Making a sales pitch for votes

GOP: Conservative Alan Keyes walks along the edges of the campaign trail in New Hampshire.

February 01, 2000|By Ellen Gamerman | Ellen Gamerman,SUN NATIONAL STAFF

SANBORNTON, N.H. -- Someone punches "God Bless America" on the living room jukebox, and Alan Keyes begins to sing in the Giuntas' home on a snowy ridge here. He throws his head back and, in full-throated operatic style, belts out the chorus. Supporters listen as his voice overpowers them. Drawing out the last note, he leads the room in a round of applause.

"Bravo!" he declares for the performance.

Republican presidential candidate and former Maryland talk show host Alan Keyes is struck by his showmanship, it's safe to say, not just here but in his campaign. No matter that his conservative candidacy is a fringe phenomenon. For those on the campaign's periphery, victory is never found in winning, but in belting your opinions just loud enough to drown out whatever else is going on.

The former State Department official is not squandering his time in the spotlight. Last week, Keyes mused about bashing children's heads on the floor in comments to fifth-graders about abortion. Earlier, the never-elected candidate made news in the GOP debates -- defending his leap into an Iowa mosh pit as testament to his ultimate faith in his supporters and attacking Sen. John McCain on a question involving McCain's 15-year-old daughter and a hypothetical abortion.

Life outside the political mainstream is one long sales job. Keyes is trying to press himself on skeptics, supporters, pretty much anyone who asks.

"Hey, Louie, want to talk to presidential candidate Alan Keyes?" Guy Giunta Jr. says into the phone at his parent's house, where Keyes is spending some down time over a home-cooked meal. Keyes quickly takes the call.

The Keyes effort is small-scale -- so small that three days before the primary being held in this state today, the candidate could afford to spend several hours in the Giunta household, feeding cheese to the family dog while other candidates were fervently campaigning. Keyes' armed bodyguards had little to do as well: One accidentally stepped on the Pekingese while lingering in the dining room.

Keyes, 49, a twice-failed Senate candidate in Maryland who lives in Gaithersburg, has campaigned against moral rot across this state. He does so not by calling his views opinions, but billing them as "the truth" and suggesting those who disagree with him not only are wrong, but un-American. Armed with TV ads and cable appearances, he has attracted a small band of zealous supporters.
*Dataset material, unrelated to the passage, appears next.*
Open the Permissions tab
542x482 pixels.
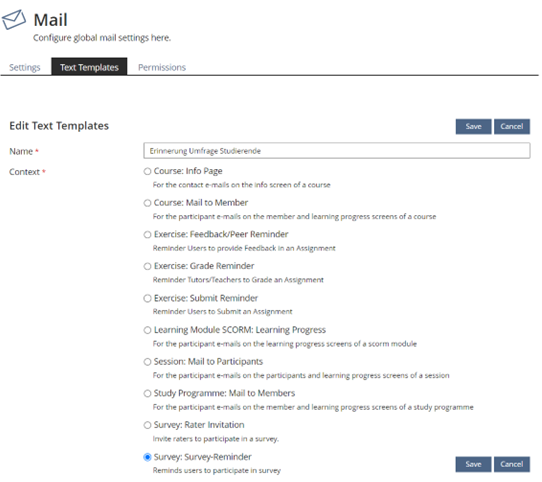[x=162, y=67]
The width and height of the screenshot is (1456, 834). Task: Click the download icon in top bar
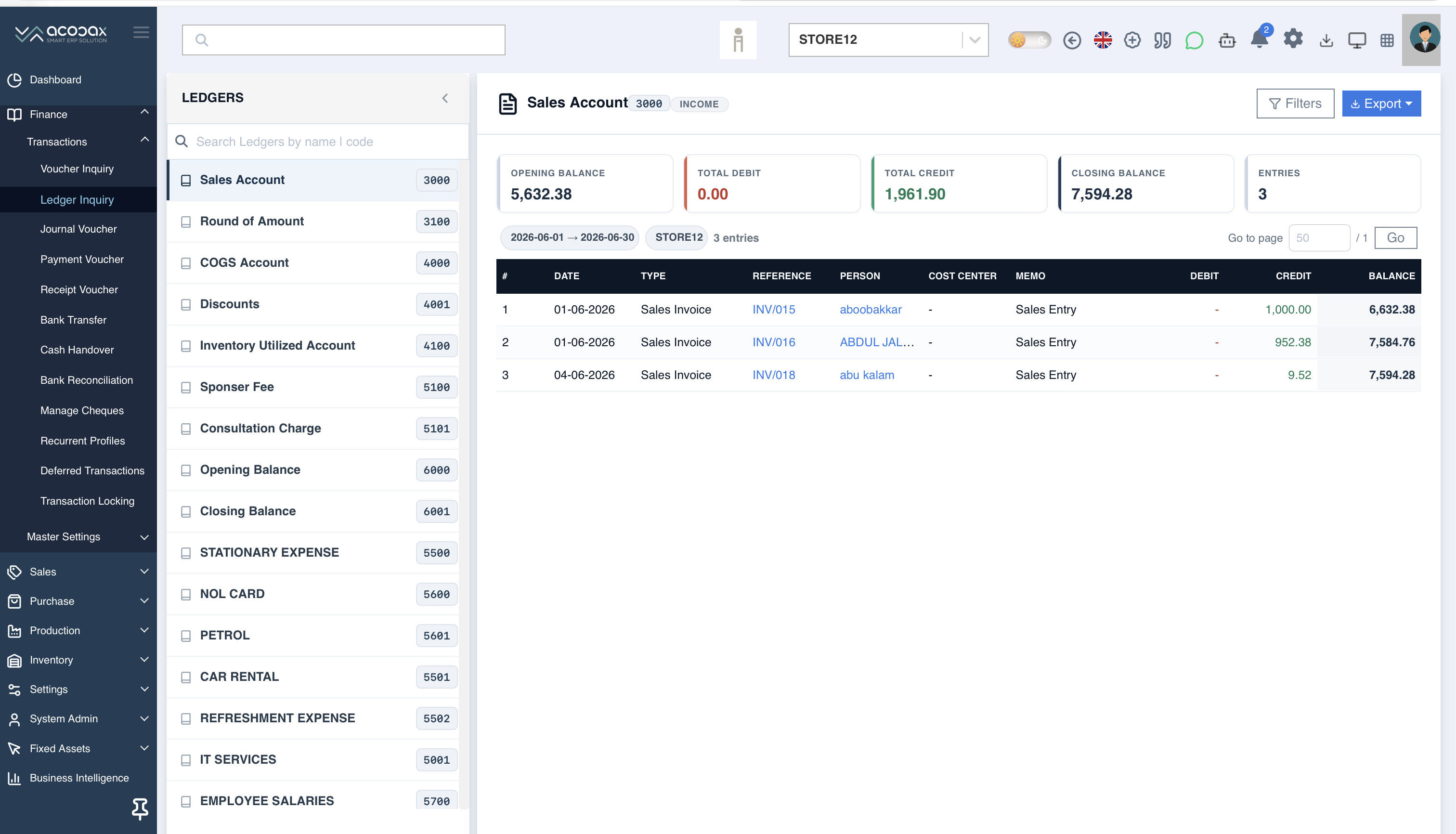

Even with a back-of-the-pack candidacy, he believes the party knows he is there. He is banking that there is power even in losing the race.

"The people who look to me now as their spokesman are the people the Republican Party needs," Keyes says, sitting comfortably by a crackling fire in a conference center lobby in Bedford. "The party wouldn't want to offend the people who support you -- or those folks aren't going to go out and vote."

An embrace by strangers

At their Sanbornton home, the Giunta family -- relatives of local politician Tony Giunta, the mayor of nearby Franklin -- likes Keyes' hot condemnation of abortion, his preaching on moral decay and his screeds against government taxes and regulation. Guy Giunta Sr., a World War II veteran, trusts Keyes to understand his harsh disillusionment with elected politicians.
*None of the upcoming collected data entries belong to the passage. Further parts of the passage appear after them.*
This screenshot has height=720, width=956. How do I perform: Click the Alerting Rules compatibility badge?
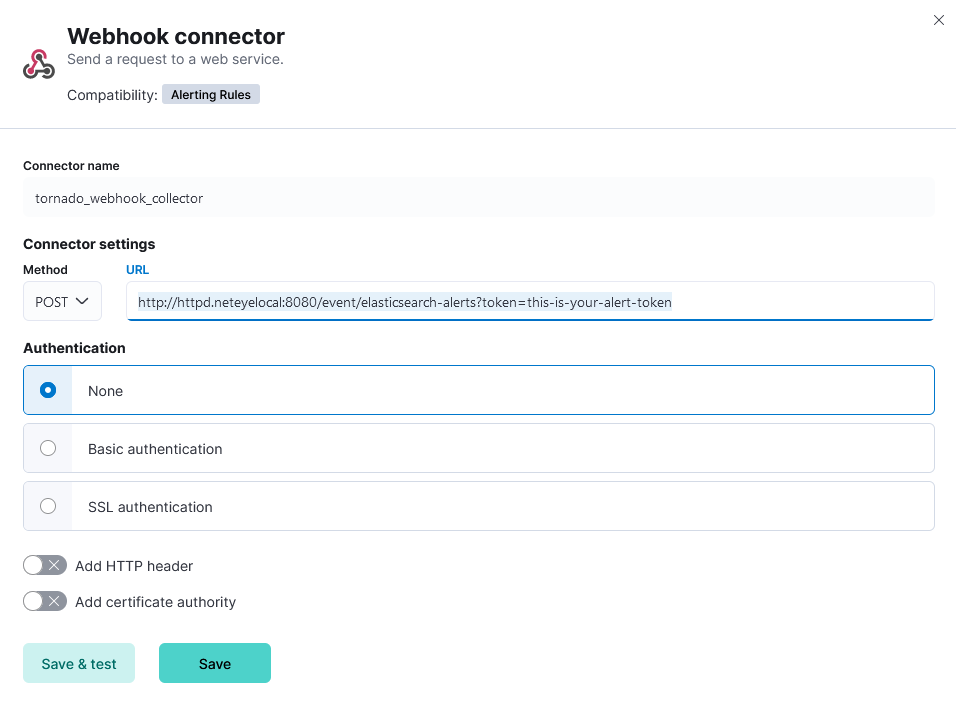pos(210,94)
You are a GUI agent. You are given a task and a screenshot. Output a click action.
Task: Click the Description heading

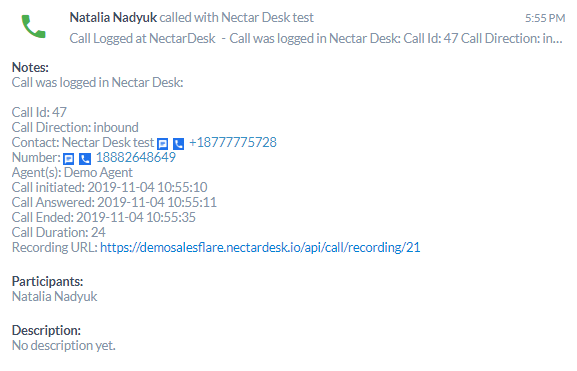46,331
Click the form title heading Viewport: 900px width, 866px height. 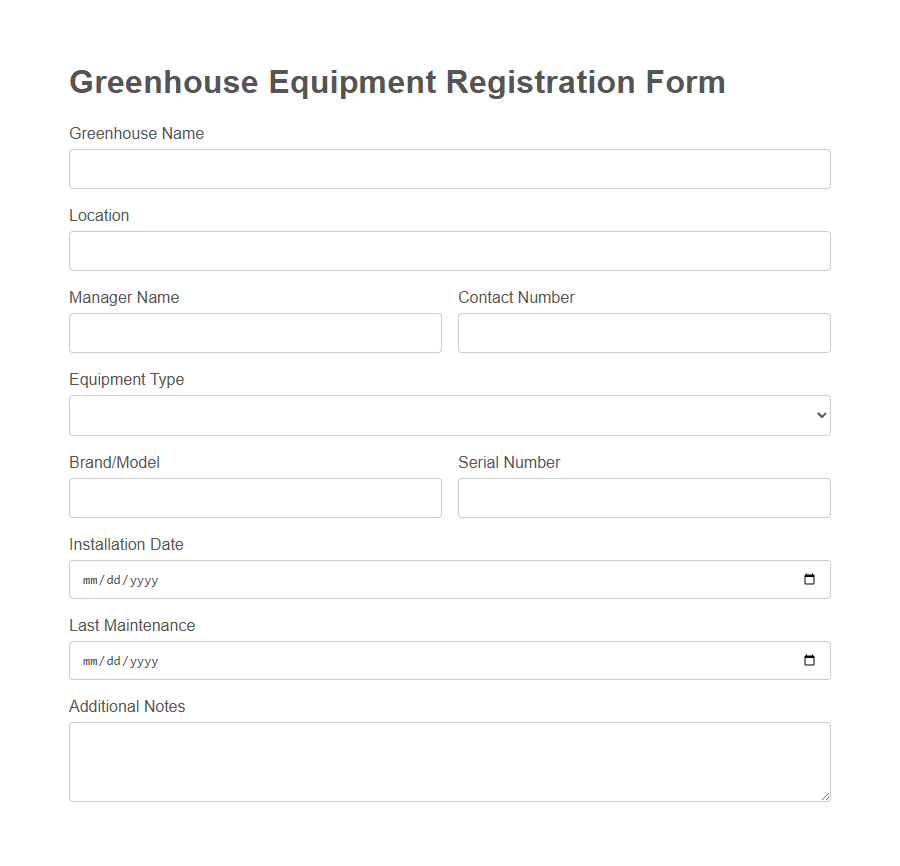[x=396, y=82]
"That John Kerry is a lollipop sucker," he says, blasting the Democratic senator from Massachusetts before moving on to attack the Clinton White House.

Keyes enjoys this embrace from strangers. Later he will say the 86-year-old veteran reminded him of his father, a retired career army officer who died a year-and-a-half ago. He poses for a family portrait with them.

Giunta has led Keyes upstairs into a "war room," where he keeps World War II memorabilia under glass -- artifacts he took while fighting for the U.S. Army in Germany, from his old combat helmet to German pistols and Nazi armbands.

Giunta and Keyes bond easily as Giunta talks about the combat he saw in the Battle of the Bulge while Keyes peruses the war mementos. His bodyguards study pictures of heavy artillery. Giunta models his old Army balaclava and goggles.

Keyes gives Giunta a long hug and leaves saying the other candidates treat veterans like "just another `gimme group' " with special-interest votes at stake. His eyes full of tears, he calls the experience "powerful stuff."

Applauding for `the truth'

Keyes is banking on "powerful stuff" to get noticed now. Alan Lee Keyes (named for Confederate Gen. Robert E. Lee, whom his father deemed a brilliant leader) stumps with emotion, patriotism and a splash of egomania.

In a speech before the New Hampshire legislature, the Harvard Ph.D. told legislators that if they felt his anti-abortion rhetoric was unproductive, they should be "ashamed to be from New Hampshire." When he finished, he said, the crowd applauded "not just for me, but for the truth I had spoken."